第1巻の『東大将棋ブックス四間飛車道場 第1巻 ミレニアム』に続く第2巻。今度は急戦である。
居飛車穴熊に囲う場合、まず▲5七銀▲5八金としてから穴熊に潜る。しかし、穴熊と見せてそこから▲4六銀と出て仕掛けてしまうというのが本書で解説している形である。
4六銀左の形に比べて3筋が薄いので、△3七歩成▲同桂△3六歩、といった反撃手段が生じる(4六銀左の形だと右銀が4八にいるので、△3七歩成は▲同銀と取れるからこの筋はない)。それを踏まえつつ、どう攻め込んでいくかという将棋だ。塚田監修で同じような形を解説した本が出ていたと思うが、多分絶版で手に入らないだろう。また、同じ所司和晴著「急戦! 振り飛車破り」も現在は入手困難なので、本書はその隙間を埋めるものになるだろう。

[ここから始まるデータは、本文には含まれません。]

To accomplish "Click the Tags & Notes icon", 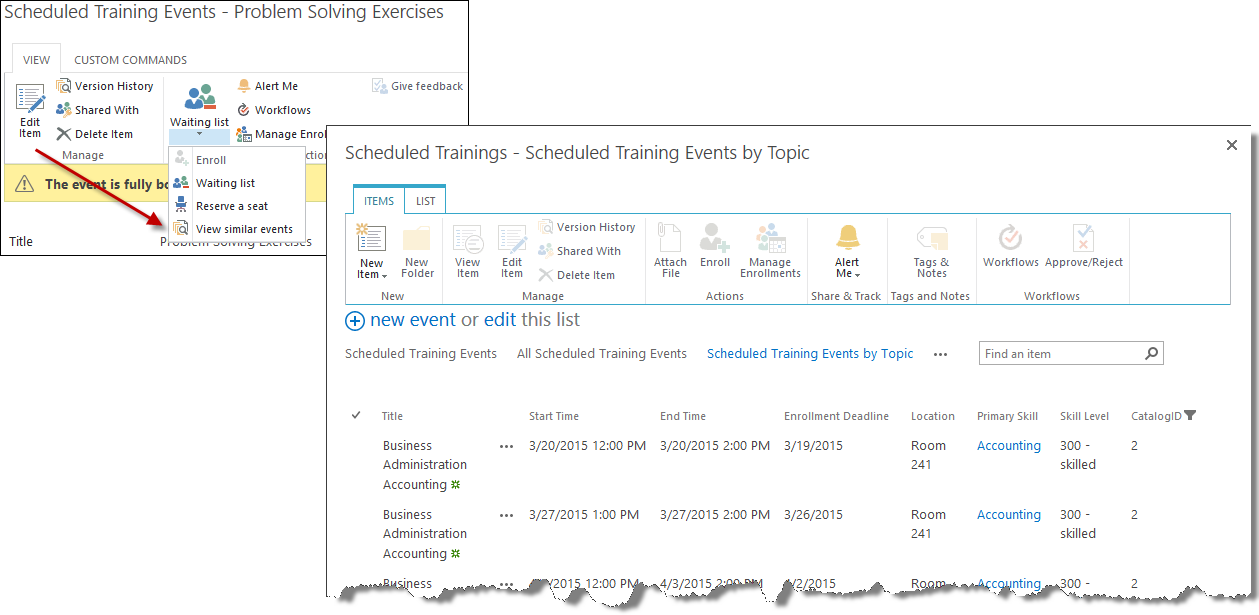I will [931, 240].
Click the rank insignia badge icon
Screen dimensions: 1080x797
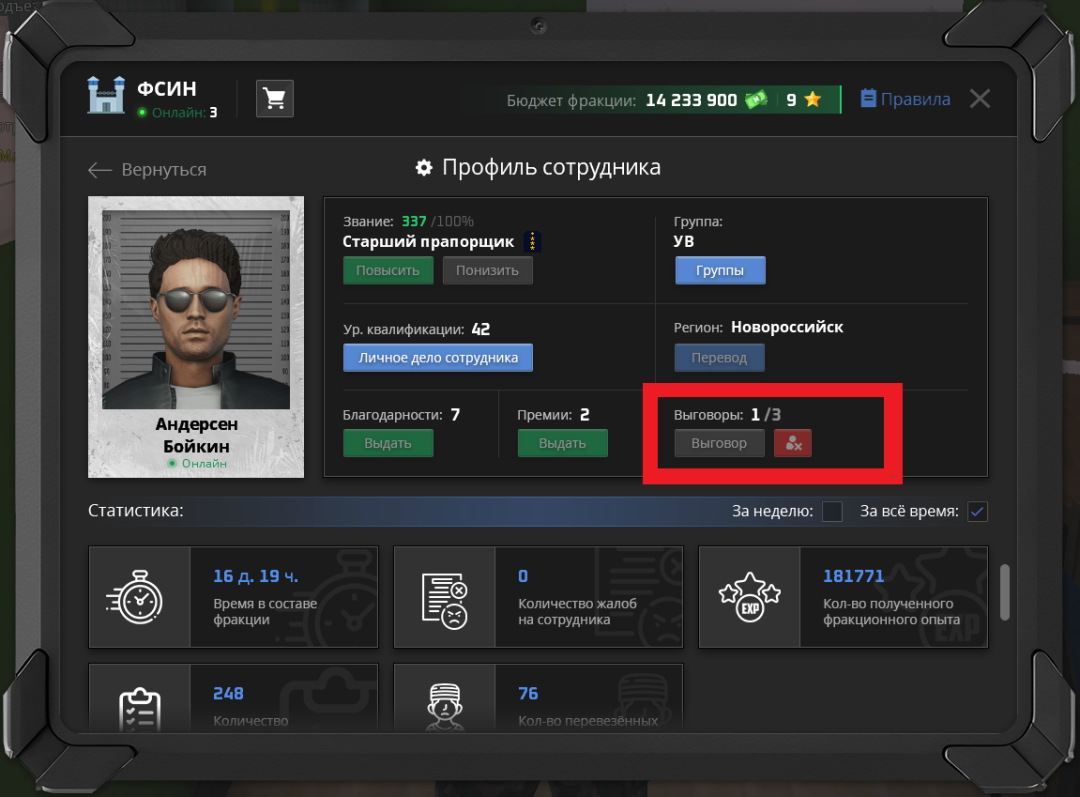[533, 242]
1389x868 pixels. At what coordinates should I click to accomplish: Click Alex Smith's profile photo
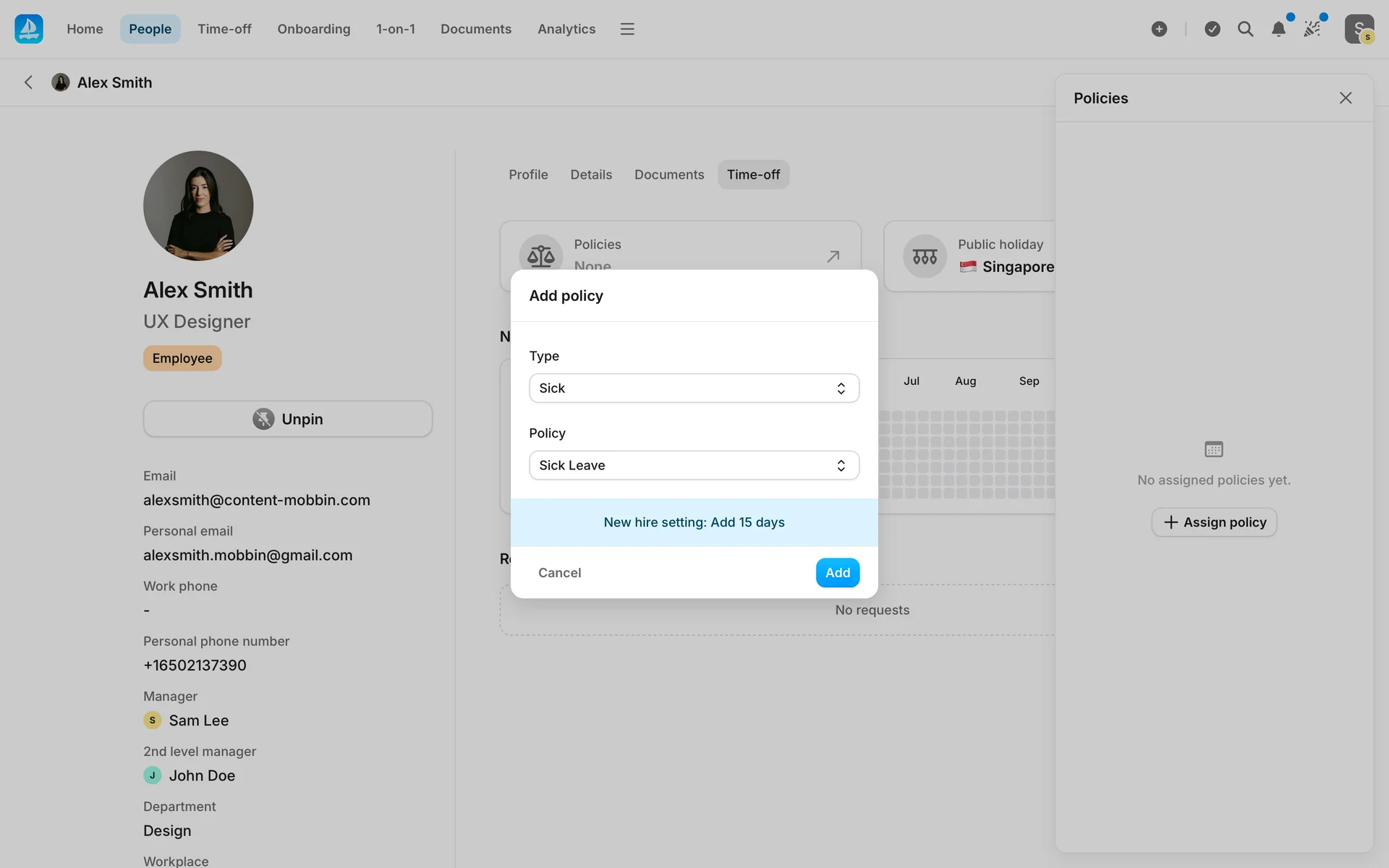click(x=198, y=205)
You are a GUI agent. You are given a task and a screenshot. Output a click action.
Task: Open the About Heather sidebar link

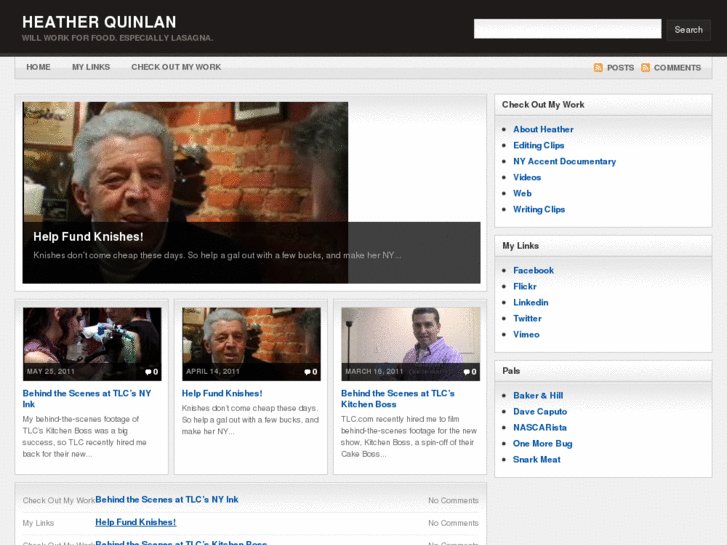[543, 129]
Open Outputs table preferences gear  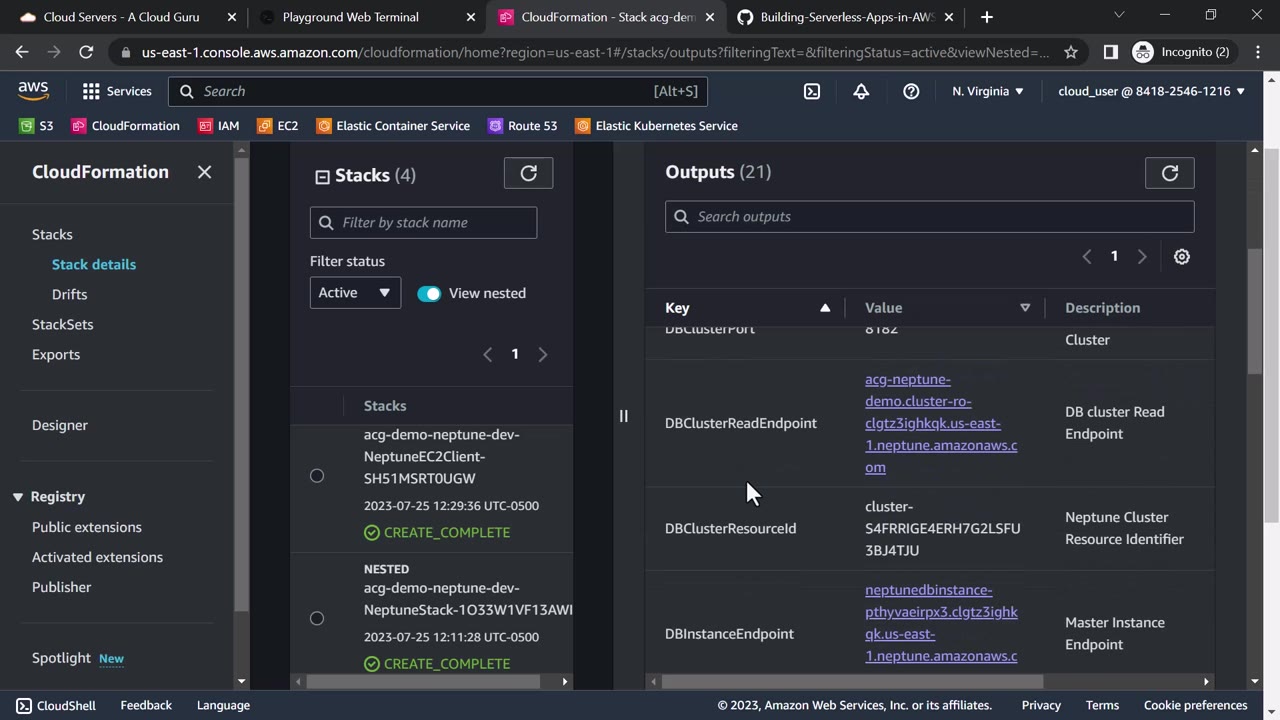click(1181, 257)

また、箱入り娘という珍しい囲いでの攻めについても解説してある。舟囲いから▲6八金寄とした形なのだが、これが意外と固くて使える。一応著者のオリジナルだということなので、奇襲チックに実戦で試す価値はあると思う。
ちなみに、「箱入り娘」を命名したのは加藤治郎名誉九段。『将棋は歩から』にそのへんの顛末は書いてある。しかし、確か箱入り娘とは7七桂も跳んである形だったと思うのだけれど、錯覚だったかなぁ……。
藤井システムに悩まされている居飛車党は必携。藤井システムの形だけ覚えて「急戦で来られると話が違う」と愚痴っている振り飛車党(笑)も必携である。
ただし、このシリーズ共通の欠点である「読みにくい」という部分についてはなんの改良もされていないので、有段者以外は手を出さない方がいいだろう。